"Well, how do you do?" said the alert voice of Mrs. Marble by her side.
"Sort o' close, aint it?"

"Rather."

"The city aint a place for Christians to live in, when it gets to this time; anyhow, not for Christians that aint good and strong. I'd like to put you out to pasture somewheres."

"She won't go," said Rotha longingly.

"I am, very comfortable here," said the invalid faintly.

"Comfortable! well, I feel as if you ought to be top of a mountain somewheres; out o' this. I'd like to; but I guess I'm a fixtur. Mr. Digby I'd find ways and means, I'll engage," she said, eyeing the sick woman with kindly interest and concern, who however only shook her head.

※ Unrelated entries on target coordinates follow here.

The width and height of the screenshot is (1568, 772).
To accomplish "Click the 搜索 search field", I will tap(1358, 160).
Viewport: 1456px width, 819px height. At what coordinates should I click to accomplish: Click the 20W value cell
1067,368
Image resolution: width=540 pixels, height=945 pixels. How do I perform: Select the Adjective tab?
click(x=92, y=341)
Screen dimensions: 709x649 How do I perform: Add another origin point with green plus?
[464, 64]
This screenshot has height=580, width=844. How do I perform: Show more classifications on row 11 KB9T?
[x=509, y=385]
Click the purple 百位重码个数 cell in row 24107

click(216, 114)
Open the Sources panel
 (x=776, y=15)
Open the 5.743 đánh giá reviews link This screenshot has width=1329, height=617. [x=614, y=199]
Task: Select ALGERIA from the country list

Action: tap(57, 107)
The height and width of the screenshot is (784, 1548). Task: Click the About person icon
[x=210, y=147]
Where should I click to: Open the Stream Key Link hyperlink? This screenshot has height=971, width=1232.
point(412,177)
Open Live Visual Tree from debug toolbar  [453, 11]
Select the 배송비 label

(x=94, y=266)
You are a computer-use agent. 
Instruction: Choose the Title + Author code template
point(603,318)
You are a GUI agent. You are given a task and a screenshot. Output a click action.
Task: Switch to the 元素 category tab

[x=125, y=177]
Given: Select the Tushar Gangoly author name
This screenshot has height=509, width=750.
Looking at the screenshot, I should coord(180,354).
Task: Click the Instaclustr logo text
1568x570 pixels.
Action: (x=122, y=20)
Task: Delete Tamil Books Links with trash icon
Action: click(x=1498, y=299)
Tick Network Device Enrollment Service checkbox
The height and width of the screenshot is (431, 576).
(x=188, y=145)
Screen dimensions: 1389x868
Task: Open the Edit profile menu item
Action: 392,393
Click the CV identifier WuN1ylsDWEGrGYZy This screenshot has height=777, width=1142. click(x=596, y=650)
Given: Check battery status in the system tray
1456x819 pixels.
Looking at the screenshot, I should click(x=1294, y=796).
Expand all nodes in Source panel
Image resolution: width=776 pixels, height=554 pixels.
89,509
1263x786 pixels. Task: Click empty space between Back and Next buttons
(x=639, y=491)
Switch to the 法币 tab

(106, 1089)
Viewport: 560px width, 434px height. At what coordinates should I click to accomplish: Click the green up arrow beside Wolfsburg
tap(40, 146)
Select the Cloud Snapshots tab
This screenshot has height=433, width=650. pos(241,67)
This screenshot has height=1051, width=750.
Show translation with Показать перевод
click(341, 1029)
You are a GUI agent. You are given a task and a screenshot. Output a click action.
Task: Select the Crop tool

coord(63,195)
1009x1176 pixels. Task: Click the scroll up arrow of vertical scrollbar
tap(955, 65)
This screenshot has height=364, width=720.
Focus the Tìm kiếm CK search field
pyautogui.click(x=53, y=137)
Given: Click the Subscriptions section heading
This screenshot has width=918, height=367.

"Could you eat your strawberries?" she asked presently.

"A few of them. They were very nice."

"I never see such berries. They must have been raised somewhere in Gulliver's Brobdignay; and Gulliver don't send 'em round in these parts. I thought, maybe you'd pay 'em the compliment to eat 'em; but when appetite's gone, it's no use to have big strawberries. That's what I thought a breath of hilly air somewheres would do for you."

And Mrs. Marble presently went away, shaking her head, just as Mr. Digby came in; exchanging a look with him as she passed. Mr. Digby came up to the window, and greeted Mrs. Carpenter with the gentle affectionate reverence he always shewed her.